As a specialized law firm, we offer comprehensive support in all aspects of DaaS contracts:
Due diligence and preliminary investigation
Before entering into a DaaS contract, we conduct a thorough preliminary investigation of:
- The legal status and origin of the datasets offered
- Data quality and reliability
- Potential privacy and compliance risks.
- The reputation and financial stability of the provider
- Comparison with market standards and best practices
Contract review and negotiation
Our specialists analyze, review and negotiate DaaS contracts with an eye for:
- Complete and clear specification of services
- Balanced liability arrangements
- Adequate security and privacy measures.
- Market-based pricing structures and SLAs
- Flexibility for future needs
Compliance and risk management
We guide the implementation of DaaS services with advice on:
- Compliance with relevant laws and regulations
- Privacy impact analyses (DPIAs) for DaaS implementations
- Embedding in existing governance structures
- Employee training and awareness
- Ongoing monitoring of compliance risks
Dispute resolution and escalation management
When problems arise, we offer strategic advice and support on:
- Interpretation of contractual provisions
- Damage control for data quality problems
- Negotiation of remedial measures
- Formal dispute resolution
- Exit process support
Conclusion: DaaS contracts in the era of European data legislation
European data legislation, consisting of the Data Governance Act and the Data Act, marks a new era for data contracts in general and DaaS contracts in particular. This legislation brings fundamental changes to how data is shared, used and managed within the EU.

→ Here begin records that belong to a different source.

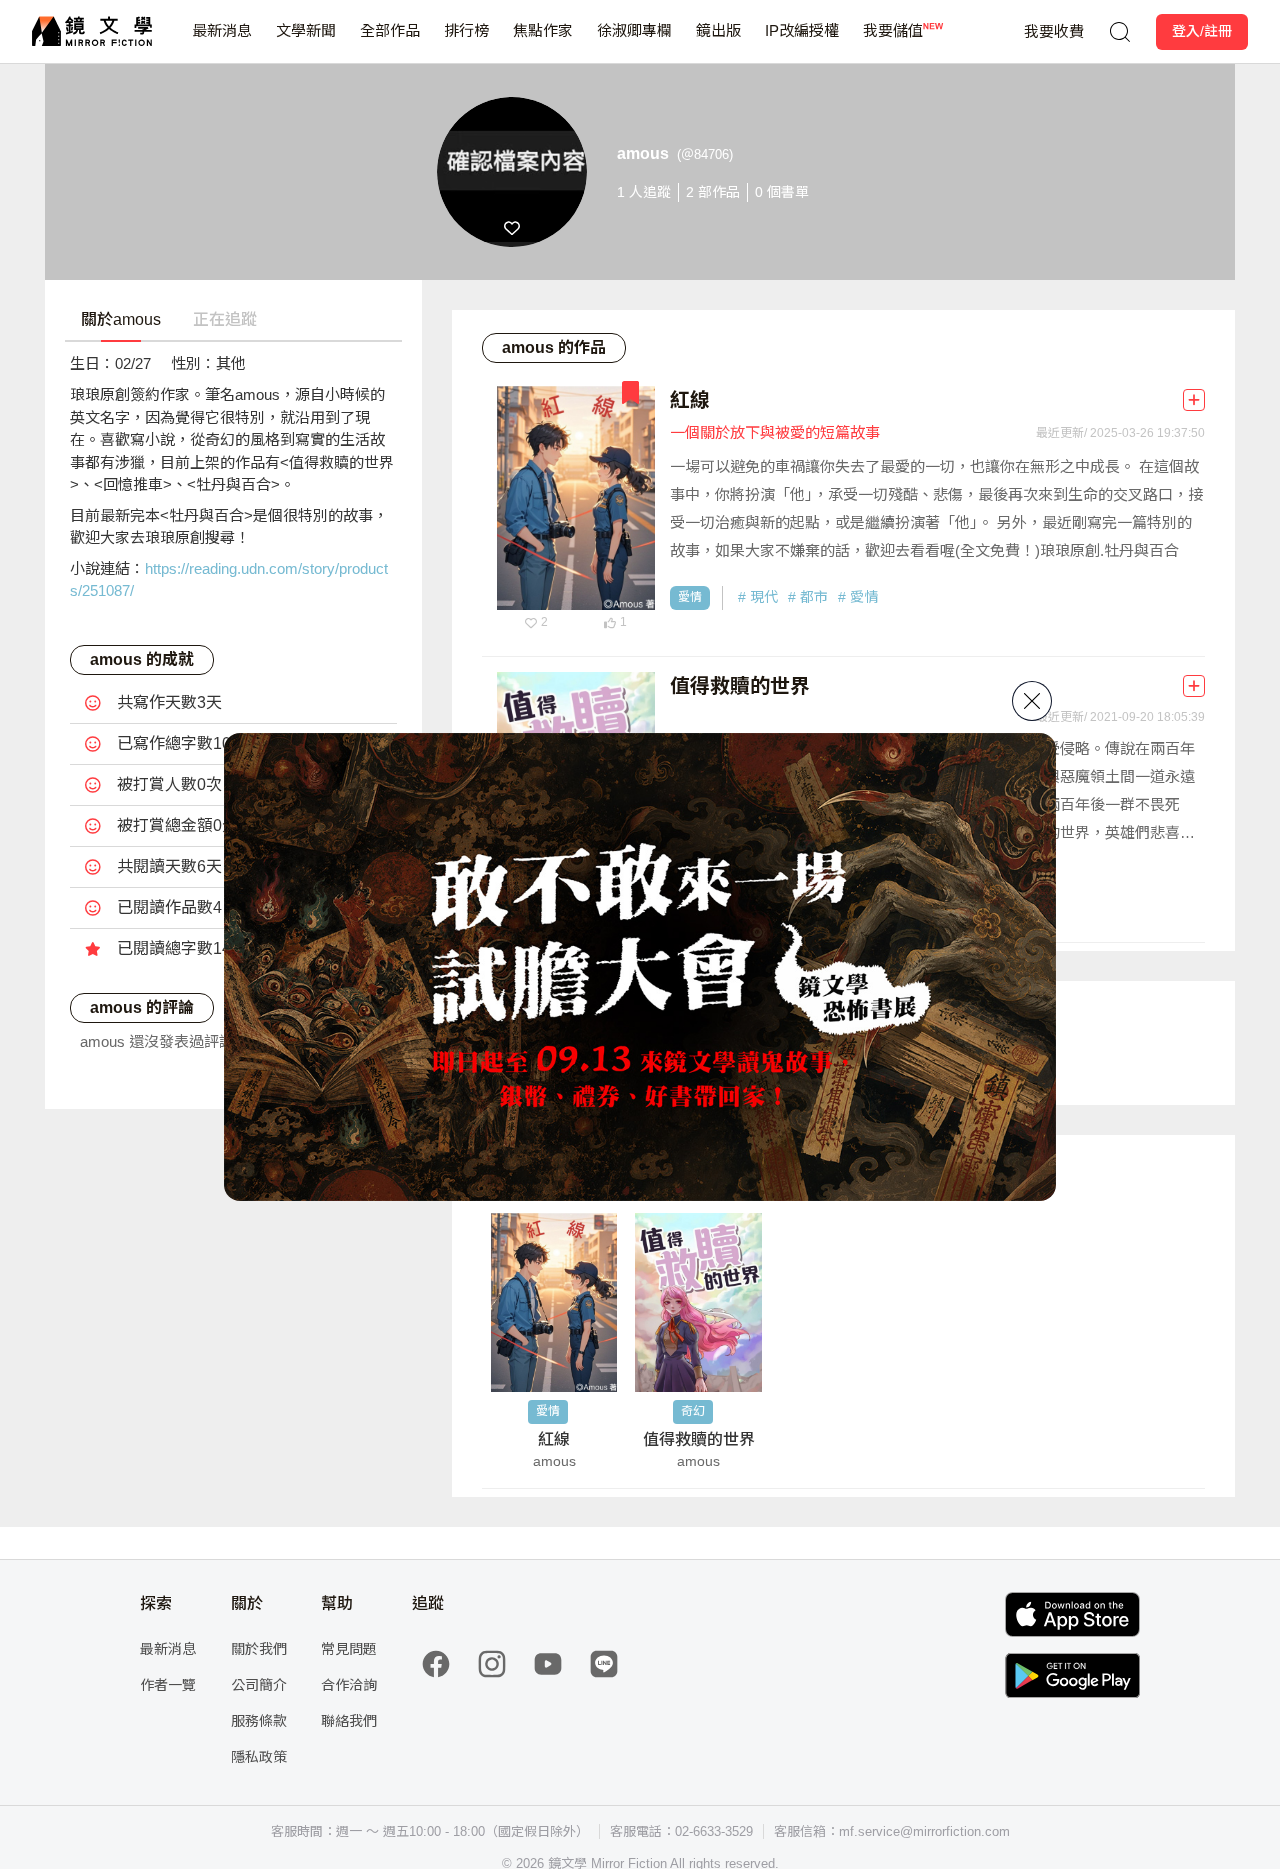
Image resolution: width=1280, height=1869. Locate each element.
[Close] (1032, 701)
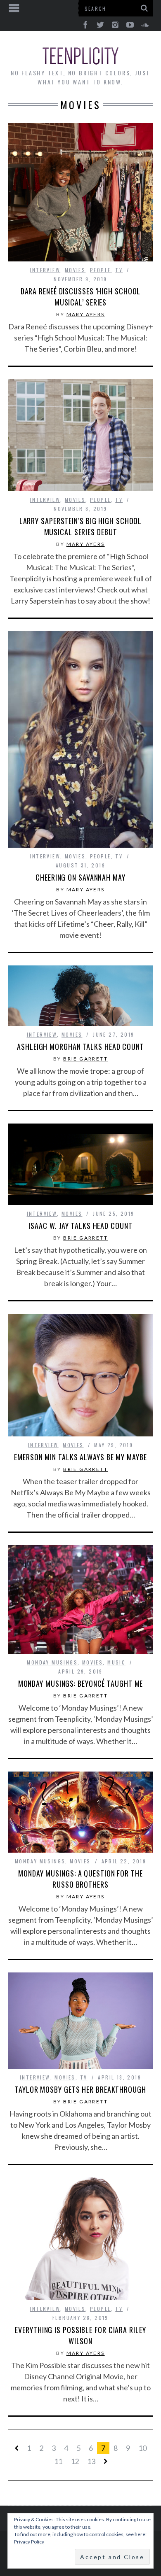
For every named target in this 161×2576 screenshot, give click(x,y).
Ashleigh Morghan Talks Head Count (80, 1046)
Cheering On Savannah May (80, 877)
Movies (75, 269)
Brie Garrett (85, 1059)
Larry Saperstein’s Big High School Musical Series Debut (80, 526)
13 (91, 2461)
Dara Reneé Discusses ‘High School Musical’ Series (81, 297)
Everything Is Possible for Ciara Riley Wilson (80, 2335)
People (100, 269)
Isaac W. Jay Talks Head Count (80, 1225)
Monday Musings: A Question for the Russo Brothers (80, 1879)
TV (119, 269)
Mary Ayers (85, 314)
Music (116, 1662)
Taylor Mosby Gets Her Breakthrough (80, 2089)
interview (45, 269)
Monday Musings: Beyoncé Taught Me (80, 1683)
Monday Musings (52, 1662)
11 (58, 2461)
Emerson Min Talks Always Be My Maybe (80, 1457)
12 (75, 2461)
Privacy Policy (29, 2542)
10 (142, 2447)
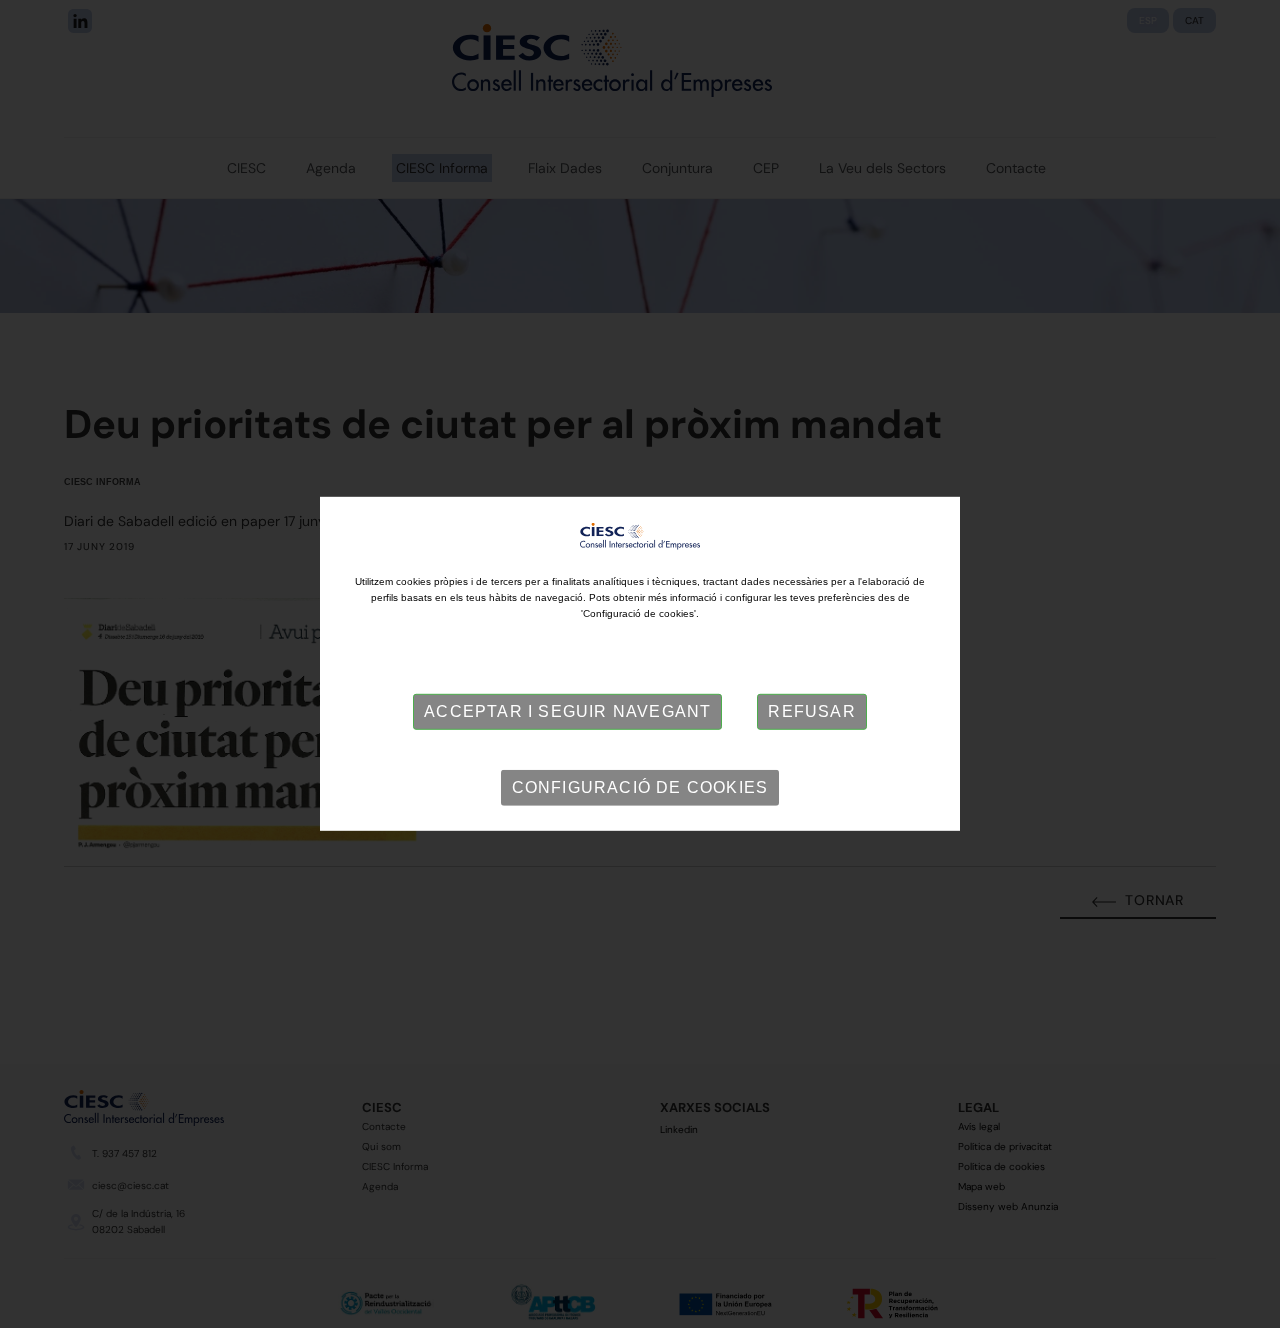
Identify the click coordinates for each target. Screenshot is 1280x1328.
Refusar (811, 711)
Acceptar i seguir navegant (567, 711)
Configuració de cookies (640, 787)
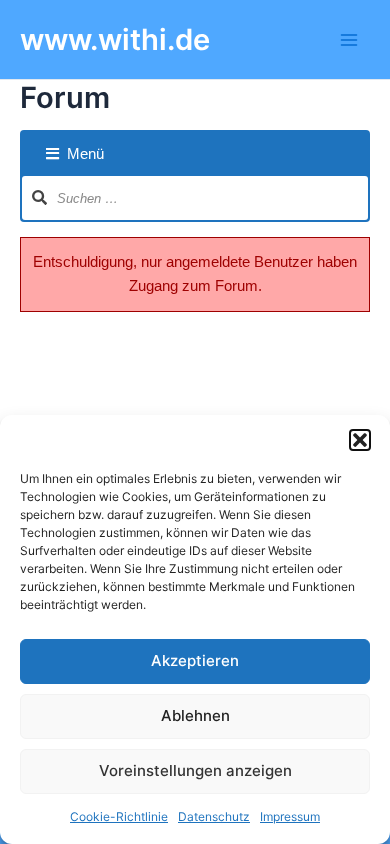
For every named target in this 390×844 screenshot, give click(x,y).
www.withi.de (115, 39)
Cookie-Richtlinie (119, 816)
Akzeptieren (195, 660)
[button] (360, 440)
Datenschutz (214, 816)
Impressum (290, 816)
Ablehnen (195, 715)
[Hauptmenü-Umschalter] (349, 40)
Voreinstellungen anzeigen (195, 770)
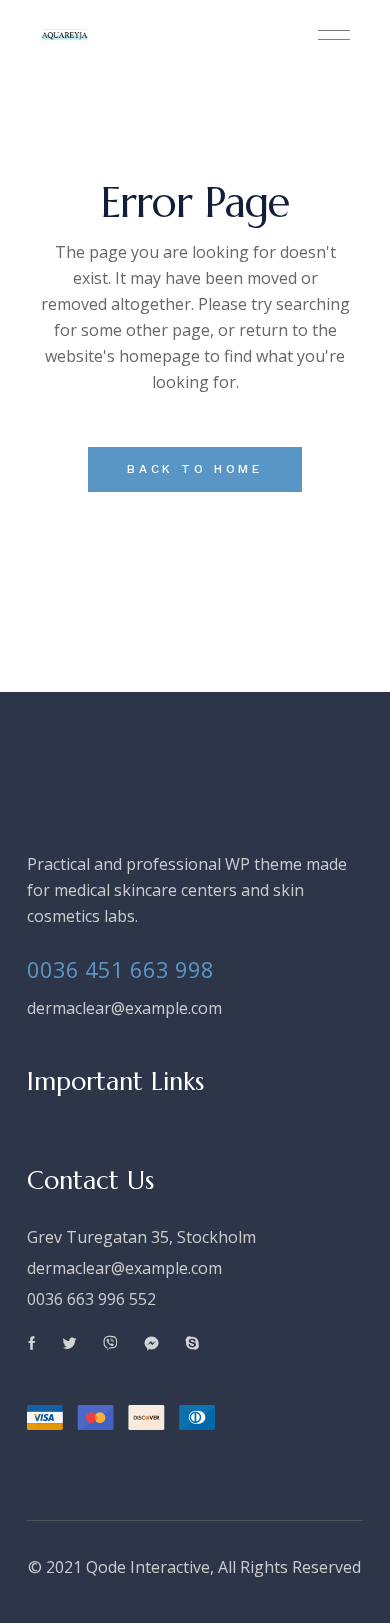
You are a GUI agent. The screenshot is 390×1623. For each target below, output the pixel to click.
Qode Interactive (148, 1567)
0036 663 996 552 (91, 1299)
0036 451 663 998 (120, 969)
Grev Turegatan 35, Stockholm (141, 1237)
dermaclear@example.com (124, 1008)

For DaaS providers, this means revising their services and contractual models to comply with:
- New commitments - Including transparency, data portability and fair terms and conditions
- New user rights - Such as the right to access data and share with third parties
- New roles and responsibilities - Including specific rules for data intermediaries
- New restrictions - Such as prohibited contractual practices and barriers to data portability
For DaaS users, the new legislation offers opportunities and protections:
- Stronger negotiating position - Thanks to legal protection against unfair terms
- Better control over data - Through the new access and portability rights
- More transparency - On data use, origin and quality
- Better protection - Against lock-in and disproportionate dependence on providers
Successfully navigating this new legal landscape requires a thorough understanding of both the technical and legal aspects of DaaS. By seeking legal advice early, both providers and users can take full advantage of DaaS opportunities while mitigating risks and remaining compliant with the law.
Our law firm combines in-depth knowledge of European data law with practical experience in data-focused contracts. We assist both DaaS providers and users in reviewing existing contracts and drafting new agreements that fully comply with the DGA and the Data Act.